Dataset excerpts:
▶
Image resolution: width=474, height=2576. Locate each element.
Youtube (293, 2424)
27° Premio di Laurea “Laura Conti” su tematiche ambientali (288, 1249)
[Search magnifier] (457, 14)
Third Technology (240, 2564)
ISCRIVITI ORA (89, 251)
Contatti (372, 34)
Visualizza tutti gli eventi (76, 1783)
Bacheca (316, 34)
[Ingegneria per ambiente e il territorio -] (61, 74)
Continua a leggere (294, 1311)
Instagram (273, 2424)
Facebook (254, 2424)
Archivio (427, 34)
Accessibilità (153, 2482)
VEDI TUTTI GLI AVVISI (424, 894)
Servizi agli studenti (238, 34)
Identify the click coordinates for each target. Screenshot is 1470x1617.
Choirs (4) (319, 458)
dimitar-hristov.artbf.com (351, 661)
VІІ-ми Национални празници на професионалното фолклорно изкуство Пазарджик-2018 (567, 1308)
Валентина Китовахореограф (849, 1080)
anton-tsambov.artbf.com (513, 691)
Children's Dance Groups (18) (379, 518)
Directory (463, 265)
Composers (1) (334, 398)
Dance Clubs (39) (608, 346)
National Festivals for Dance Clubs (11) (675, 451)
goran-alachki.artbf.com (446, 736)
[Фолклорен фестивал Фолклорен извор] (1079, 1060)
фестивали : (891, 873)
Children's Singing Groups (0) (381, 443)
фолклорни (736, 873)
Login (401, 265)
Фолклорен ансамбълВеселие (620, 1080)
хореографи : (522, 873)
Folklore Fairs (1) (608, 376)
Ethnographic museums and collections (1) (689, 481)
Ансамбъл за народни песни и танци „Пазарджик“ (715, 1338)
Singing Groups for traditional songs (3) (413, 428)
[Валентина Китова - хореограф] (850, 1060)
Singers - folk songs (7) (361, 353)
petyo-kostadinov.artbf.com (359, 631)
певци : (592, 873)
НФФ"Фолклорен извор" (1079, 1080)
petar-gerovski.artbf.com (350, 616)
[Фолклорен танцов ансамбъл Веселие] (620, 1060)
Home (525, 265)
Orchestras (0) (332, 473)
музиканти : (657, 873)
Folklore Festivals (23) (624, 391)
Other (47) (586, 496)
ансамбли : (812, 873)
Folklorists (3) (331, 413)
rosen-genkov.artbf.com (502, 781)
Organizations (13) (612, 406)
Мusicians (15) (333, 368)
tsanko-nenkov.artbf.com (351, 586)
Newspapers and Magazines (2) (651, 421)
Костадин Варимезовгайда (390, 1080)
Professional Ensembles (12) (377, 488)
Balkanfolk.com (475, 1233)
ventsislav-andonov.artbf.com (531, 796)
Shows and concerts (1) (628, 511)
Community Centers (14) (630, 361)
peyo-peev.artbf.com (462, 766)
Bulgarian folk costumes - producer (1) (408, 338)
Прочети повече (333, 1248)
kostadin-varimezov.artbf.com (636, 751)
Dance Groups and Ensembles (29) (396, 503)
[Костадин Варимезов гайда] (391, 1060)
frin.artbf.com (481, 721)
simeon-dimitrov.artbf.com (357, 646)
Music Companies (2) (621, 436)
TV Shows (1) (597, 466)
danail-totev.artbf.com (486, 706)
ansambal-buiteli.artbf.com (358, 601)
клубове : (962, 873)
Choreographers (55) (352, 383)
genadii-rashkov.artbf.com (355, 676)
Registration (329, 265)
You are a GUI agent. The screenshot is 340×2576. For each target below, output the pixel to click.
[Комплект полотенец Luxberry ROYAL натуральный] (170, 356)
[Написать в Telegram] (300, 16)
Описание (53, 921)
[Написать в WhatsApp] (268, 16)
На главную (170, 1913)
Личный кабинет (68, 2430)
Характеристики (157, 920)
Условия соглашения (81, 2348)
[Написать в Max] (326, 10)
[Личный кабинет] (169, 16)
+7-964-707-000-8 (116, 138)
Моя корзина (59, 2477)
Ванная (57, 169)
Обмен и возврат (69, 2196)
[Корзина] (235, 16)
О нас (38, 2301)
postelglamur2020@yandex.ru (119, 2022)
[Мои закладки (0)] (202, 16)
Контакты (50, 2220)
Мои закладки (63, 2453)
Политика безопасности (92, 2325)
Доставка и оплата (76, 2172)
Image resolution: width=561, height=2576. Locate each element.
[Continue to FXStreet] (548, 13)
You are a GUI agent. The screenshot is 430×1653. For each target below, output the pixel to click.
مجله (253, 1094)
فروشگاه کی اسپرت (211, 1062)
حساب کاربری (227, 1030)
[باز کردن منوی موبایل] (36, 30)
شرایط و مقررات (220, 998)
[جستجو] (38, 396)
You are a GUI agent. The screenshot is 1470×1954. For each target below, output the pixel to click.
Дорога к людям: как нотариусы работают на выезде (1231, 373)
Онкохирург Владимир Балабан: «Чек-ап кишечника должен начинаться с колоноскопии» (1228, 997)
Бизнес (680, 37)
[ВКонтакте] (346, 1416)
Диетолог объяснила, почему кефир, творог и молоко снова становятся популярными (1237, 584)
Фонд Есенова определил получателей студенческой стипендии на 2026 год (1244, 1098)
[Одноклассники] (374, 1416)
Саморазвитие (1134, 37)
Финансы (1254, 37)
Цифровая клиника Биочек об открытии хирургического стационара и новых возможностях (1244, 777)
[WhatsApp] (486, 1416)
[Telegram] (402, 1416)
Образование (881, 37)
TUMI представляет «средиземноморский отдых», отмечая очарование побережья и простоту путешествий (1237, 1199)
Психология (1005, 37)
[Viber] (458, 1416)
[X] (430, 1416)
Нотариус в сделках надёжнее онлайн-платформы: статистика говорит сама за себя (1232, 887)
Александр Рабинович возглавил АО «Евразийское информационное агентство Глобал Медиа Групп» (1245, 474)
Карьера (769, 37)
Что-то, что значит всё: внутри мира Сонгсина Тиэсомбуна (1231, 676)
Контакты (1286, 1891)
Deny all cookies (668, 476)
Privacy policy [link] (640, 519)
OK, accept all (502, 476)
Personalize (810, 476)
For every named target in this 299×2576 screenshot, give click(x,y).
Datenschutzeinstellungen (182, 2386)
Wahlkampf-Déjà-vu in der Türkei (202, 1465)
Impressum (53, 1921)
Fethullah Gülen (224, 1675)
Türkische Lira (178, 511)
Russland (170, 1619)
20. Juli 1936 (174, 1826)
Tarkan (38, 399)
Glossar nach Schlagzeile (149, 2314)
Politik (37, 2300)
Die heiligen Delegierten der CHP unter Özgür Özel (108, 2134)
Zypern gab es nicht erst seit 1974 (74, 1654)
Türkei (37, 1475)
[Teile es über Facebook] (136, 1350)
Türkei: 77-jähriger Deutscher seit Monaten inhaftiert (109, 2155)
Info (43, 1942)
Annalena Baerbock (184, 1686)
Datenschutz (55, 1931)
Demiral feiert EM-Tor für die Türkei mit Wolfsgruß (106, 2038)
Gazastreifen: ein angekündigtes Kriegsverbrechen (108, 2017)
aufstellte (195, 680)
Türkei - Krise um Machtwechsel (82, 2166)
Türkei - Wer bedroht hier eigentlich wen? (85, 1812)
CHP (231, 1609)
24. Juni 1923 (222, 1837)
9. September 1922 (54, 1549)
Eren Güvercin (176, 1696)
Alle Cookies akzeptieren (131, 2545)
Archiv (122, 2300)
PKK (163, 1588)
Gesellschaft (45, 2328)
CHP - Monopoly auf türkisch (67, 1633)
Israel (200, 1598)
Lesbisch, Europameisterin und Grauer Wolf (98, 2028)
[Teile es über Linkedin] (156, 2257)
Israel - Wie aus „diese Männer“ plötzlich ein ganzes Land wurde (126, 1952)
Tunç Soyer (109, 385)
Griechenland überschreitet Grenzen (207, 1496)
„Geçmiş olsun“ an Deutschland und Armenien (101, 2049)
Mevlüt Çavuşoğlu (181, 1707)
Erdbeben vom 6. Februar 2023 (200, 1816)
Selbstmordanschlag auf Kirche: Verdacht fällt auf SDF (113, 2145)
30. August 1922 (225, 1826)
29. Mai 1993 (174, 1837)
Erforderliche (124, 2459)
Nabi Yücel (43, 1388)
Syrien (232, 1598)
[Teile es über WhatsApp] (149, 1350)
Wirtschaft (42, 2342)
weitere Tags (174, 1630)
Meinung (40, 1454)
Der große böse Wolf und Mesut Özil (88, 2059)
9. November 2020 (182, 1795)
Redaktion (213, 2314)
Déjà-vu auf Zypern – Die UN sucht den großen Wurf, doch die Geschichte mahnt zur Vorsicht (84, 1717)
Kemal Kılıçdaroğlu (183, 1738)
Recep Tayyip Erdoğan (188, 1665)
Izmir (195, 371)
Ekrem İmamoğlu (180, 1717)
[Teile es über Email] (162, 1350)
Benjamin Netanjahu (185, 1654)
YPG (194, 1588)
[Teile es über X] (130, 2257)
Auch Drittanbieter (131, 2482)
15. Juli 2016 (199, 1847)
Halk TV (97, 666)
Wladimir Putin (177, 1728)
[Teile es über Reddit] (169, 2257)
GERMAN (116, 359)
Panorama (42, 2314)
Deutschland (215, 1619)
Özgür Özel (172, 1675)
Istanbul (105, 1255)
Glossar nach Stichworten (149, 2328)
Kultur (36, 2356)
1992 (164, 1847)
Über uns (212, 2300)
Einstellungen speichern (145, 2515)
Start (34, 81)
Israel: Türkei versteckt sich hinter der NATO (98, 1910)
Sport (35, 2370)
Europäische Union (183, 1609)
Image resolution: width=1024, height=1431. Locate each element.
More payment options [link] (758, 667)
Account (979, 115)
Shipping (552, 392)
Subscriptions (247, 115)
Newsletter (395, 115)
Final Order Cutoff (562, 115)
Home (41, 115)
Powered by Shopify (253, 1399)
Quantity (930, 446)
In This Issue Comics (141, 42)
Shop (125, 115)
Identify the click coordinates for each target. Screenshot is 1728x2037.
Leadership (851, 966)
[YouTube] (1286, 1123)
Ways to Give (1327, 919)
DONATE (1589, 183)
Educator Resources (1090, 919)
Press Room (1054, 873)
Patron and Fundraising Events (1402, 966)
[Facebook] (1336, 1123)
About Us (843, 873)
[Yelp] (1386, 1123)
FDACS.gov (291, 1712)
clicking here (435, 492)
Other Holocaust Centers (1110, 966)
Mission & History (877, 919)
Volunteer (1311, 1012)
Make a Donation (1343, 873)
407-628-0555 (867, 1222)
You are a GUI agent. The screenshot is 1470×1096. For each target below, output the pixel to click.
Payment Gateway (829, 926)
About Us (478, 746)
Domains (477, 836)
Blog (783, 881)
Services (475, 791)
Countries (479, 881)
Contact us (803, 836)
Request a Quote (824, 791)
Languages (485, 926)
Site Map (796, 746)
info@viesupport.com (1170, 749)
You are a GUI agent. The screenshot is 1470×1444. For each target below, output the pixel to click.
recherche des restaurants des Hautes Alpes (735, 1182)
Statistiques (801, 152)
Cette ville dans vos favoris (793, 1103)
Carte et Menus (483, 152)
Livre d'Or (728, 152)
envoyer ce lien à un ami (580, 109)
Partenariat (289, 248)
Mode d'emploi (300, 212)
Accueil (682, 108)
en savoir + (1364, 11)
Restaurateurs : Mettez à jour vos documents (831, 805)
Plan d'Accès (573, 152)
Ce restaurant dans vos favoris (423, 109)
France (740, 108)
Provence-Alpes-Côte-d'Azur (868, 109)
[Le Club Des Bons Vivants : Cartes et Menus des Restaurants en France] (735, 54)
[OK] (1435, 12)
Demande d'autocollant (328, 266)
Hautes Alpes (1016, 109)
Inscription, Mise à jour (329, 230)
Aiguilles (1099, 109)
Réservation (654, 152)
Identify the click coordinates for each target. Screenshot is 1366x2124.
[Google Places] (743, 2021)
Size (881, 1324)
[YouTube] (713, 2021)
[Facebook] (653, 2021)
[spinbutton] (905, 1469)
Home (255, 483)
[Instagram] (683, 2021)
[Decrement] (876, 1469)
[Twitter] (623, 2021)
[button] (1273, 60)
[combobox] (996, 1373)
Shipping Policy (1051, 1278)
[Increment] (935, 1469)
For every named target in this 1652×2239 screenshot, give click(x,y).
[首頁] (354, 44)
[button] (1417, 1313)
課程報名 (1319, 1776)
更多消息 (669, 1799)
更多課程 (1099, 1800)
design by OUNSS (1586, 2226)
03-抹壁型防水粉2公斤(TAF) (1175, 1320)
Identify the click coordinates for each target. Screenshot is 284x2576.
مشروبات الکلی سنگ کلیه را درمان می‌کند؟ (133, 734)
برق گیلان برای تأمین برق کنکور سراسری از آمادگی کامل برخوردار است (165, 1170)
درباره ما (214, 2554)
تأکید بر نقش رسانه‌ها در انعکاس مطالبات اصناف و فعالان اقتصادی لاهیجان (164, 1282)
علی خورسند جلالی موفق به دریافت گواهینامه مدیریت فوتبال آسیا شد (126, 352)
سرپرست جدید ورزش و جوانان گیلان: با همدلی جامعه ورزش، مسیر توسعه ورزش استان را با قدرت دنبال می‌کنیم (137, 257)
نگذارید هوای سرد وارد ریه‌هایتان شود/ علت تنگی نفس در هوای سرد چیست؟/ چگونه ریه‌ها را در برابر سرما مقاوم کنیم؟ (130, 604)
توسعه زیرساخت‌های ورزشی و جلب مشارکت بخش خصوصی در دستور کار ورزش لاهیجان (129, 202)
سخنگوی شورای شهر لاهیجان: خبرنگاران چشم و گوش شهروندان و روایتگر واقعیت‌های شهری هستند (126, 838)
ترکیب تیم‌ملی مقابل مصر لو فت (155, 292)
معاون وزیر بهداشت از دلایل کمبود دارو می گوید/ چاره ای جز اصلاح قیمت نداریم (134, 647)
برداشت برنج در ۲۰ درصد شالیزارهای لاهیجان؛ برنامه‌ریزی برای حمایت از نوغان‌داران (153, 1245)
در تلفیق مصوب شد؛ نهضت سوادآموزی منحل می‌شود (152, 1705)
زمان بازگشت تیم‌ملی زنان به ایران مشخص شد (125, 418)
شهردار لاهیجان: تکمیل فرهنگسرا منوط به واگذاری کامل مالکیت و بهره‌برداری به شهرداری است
◀
Every line above from the line with "dimitar-hristov.artbf.com (351, 661)" to the line with "Singers - folk songs (7) (361, 353)", both included, must be reproduced exactly, and no other line may appear.

Completed task:
dimitar-hristov.artbf.com (351, 661)
VІІ-ми Национални празници на професионалното фолклорно изкуство Пазарджик-2018 (567, 1308)
Валентина Китовахореограф (849, 1080)
anton-tsambov.artbf.com (513, 691)
Children's Dance Groups (18) (379, 518)
Directory (463, 265)
Composers (1) (334, 398)
Dance Clubs (39) (608, 346)
National Festivals for Dance Clubs (11) (675, 451)
goran-alachki.artbf.com (446, 736)
[Фолклорен фестивал Фолклорен извор] (1079, 1060)
фестивали : (891, 873)
Children's Singing Groups (0) (381, 443)
фолклорни (736, 873)
Login (401, 265)
Фолклорен ансамбълВеселие (620, 1080)
хореографи : (522, 873)
Folklore Fairs (1) (608, 376)
Ethnographic museums and collections (1) (689, 481)
Ансамбъл за народни песни и танци „Пазарджик“ (715, 1338)
Singing Groups for traditional songs (3) (413, 428)
[Валентина Китова - хореограф] (850, 1060)
Singers - folk songs (7) (361, 353)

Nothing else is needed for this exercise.